When the trap fails closed, the condensate will back up into the system. Process applications will experience upsets quickly, since no heat will be transferred into the process. When the steam trap is used as a drip point along a steam main, water will back up, but it will be carried down stream to the next drip point. This could cause a water hammer incident to occur, resulting in possible pipe fracture.
Traps should be checked at least once per year. On very critical processes more frequent testing may be warranted. In seasonal systems, traps should be checked after the system has been operating for a day or so. Traps should also be tested if the process is not operating properly, excessive steam is being consumed, or the return line becomes noisy.
Traps can be checked by several methods:
1. Using an ultrasonic gun to hear trap flow variations.
2. Conducting visual tests at trap stations with test ports, a test tee in the line after the trap, or where a trap discharges into an open drain.
3. Installing a permanent inline trap monitoring and recording unit, based either on conductivity or ultrasonic monitoring.
Q: What are the most common causes for steam-trap failure? How does steam-trap failure affect other equipment in the steam system?
A: The majority of traps fail because of old age. A typical trap in 300-PSIG service will last eight to 10 years. The second most likely cause is contamination preventing the trap from closing. Proper boiler treatment and strainers prevent contamination.

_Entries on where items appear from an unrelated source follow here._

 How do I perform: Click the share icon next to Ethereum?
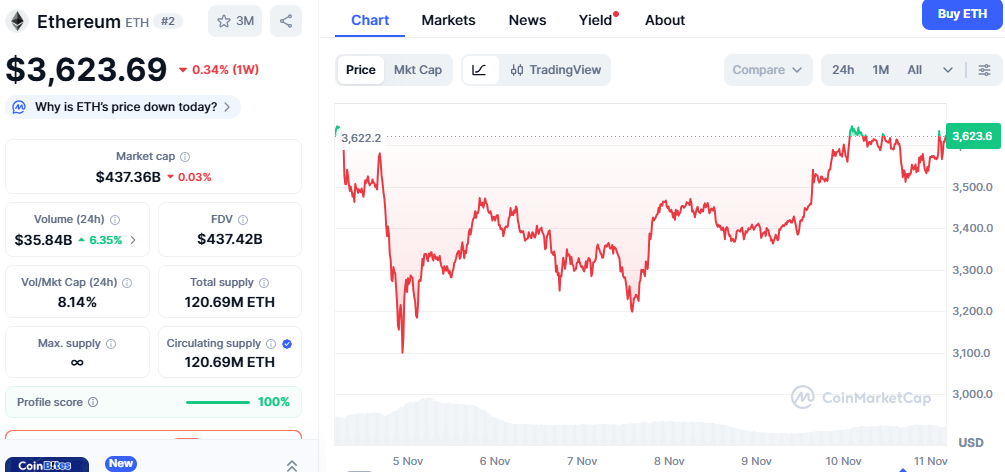pyautogui.click(x=287, y=21)
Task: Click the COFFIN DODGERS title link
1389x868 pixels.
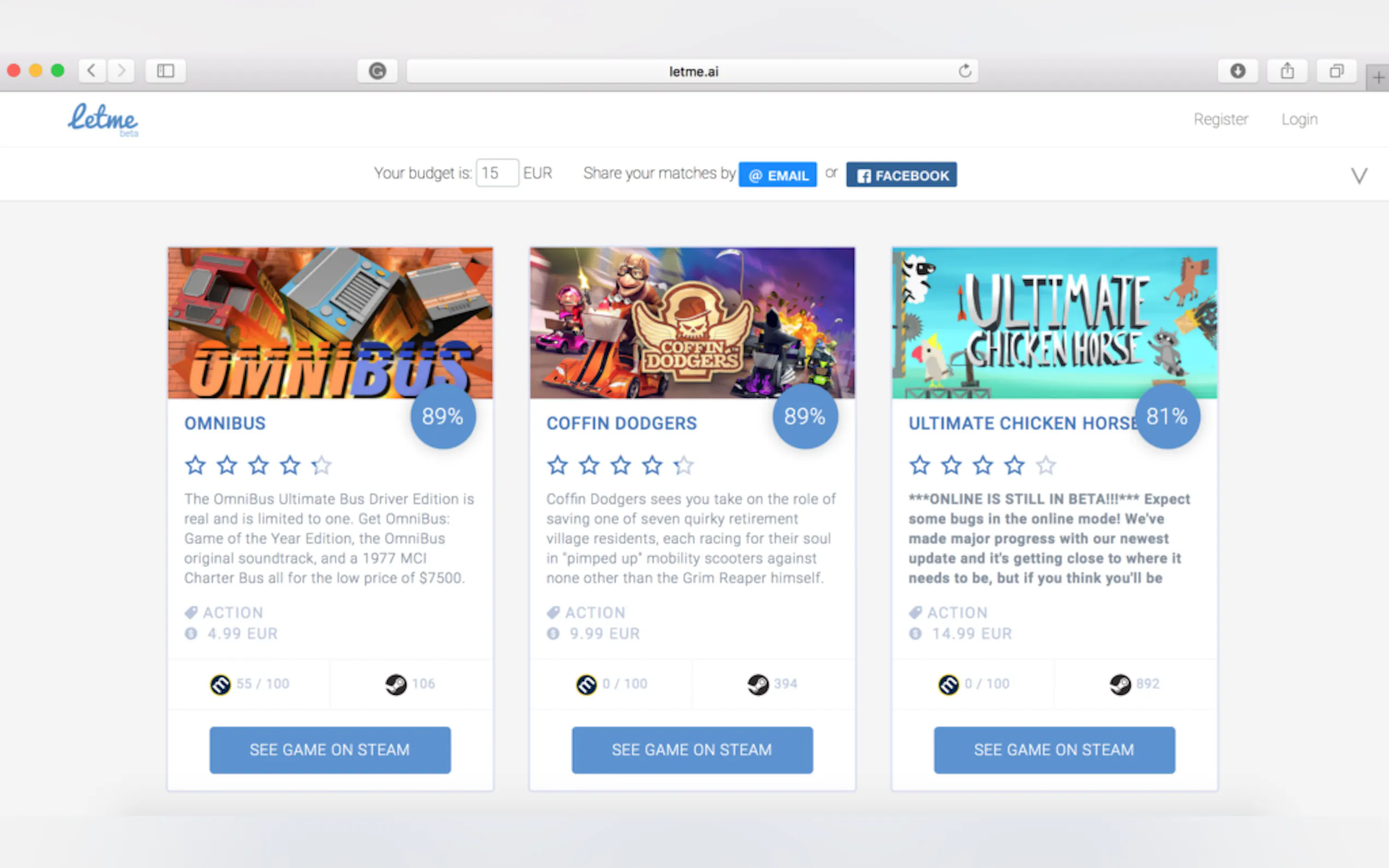Action: point(621,423)
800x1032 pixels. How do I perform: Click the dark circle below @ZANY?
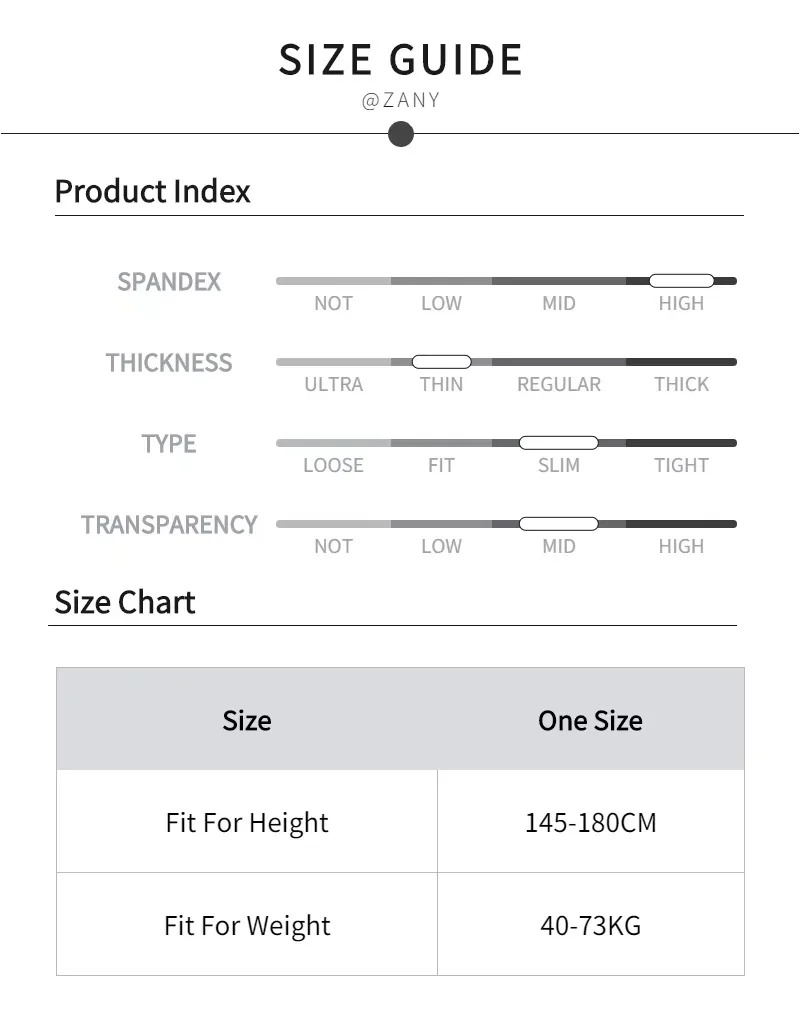[x=401, y=133]
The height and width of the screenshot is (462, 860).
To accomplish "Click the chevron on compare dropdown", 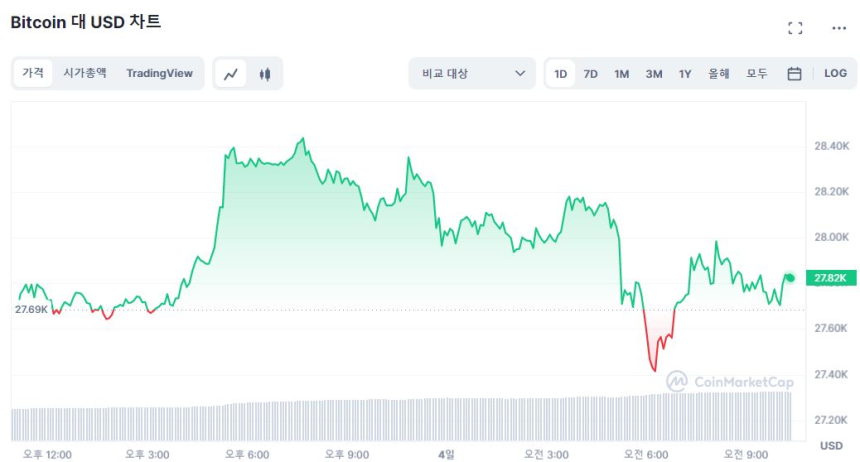I will pos(519,73).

Misapplied traps, particularly grossly oversized units, can also fail prematurely.
Failed traps can affect other equipment by reducing the output of the equipment, inducing water hammer that damages the equipment, and exposing electric condensate pumps to destructively high temperatures. The most significant effect is wasted energy.
Q: How can users best assess the performance of their steam systems? Why is it important to employ a steam systems assessment program?
A: It is vital to employ a steam system assessment program to control and reduce steam energy fuel costs. The best way to assess the performance of a steam system is to install monitoring instrumentation for utilities, steam, and make-up water. By collecting daily baseline data, customers can benchmark their present energy efficiency and compare it to industry standards and also track the actual value of energy improvement initiatives. Industry averages are available on the Department of Energy (DOE) Web site (www.doe.gov).
Another assessment technique is to perform annual, quarterly, or monthly steam system assessments with the assistance of the Department of Energy Steam System Assessment modeling tool. This can be outsourced to a service company such as the Spirax Sarco Energy Services Group.
Q: What level of energy savings could an average-sized plant expect to realize by ensuring the efficient operation of steam systems?
A: By having an efficient steam system in operation, an average-sized plant can expect at least 10% to 30% savings. There are multiple ways to accomplish this:
1. Maximizing boiler efficiency.
2. Staying within the fuel range. Fuel companies are imposing tariffs if fuel consumption goes above allowed levels. Staying away from “Peak Energy Billings” and operating within energy-consumption limits results in instant savings.
3. Fixing steam leaks in steam traps, valves, etc.
4. Maximizing condensate recovery back to the boiler.
5. Installing heat recovery systems.
6. Installing boiler stack economizers.
7. Optimizing steam process usage by using controls. For example, when the system process is off, turn the steam off.
8. Using metering and measuring to get maximum output per pound of steam.
9. Installing a boiler TDS blowdown heat recovery system.
10. Using state of the art boiler controls, high efficiency burners, boiler combustion controls and oxygen gas trim controls.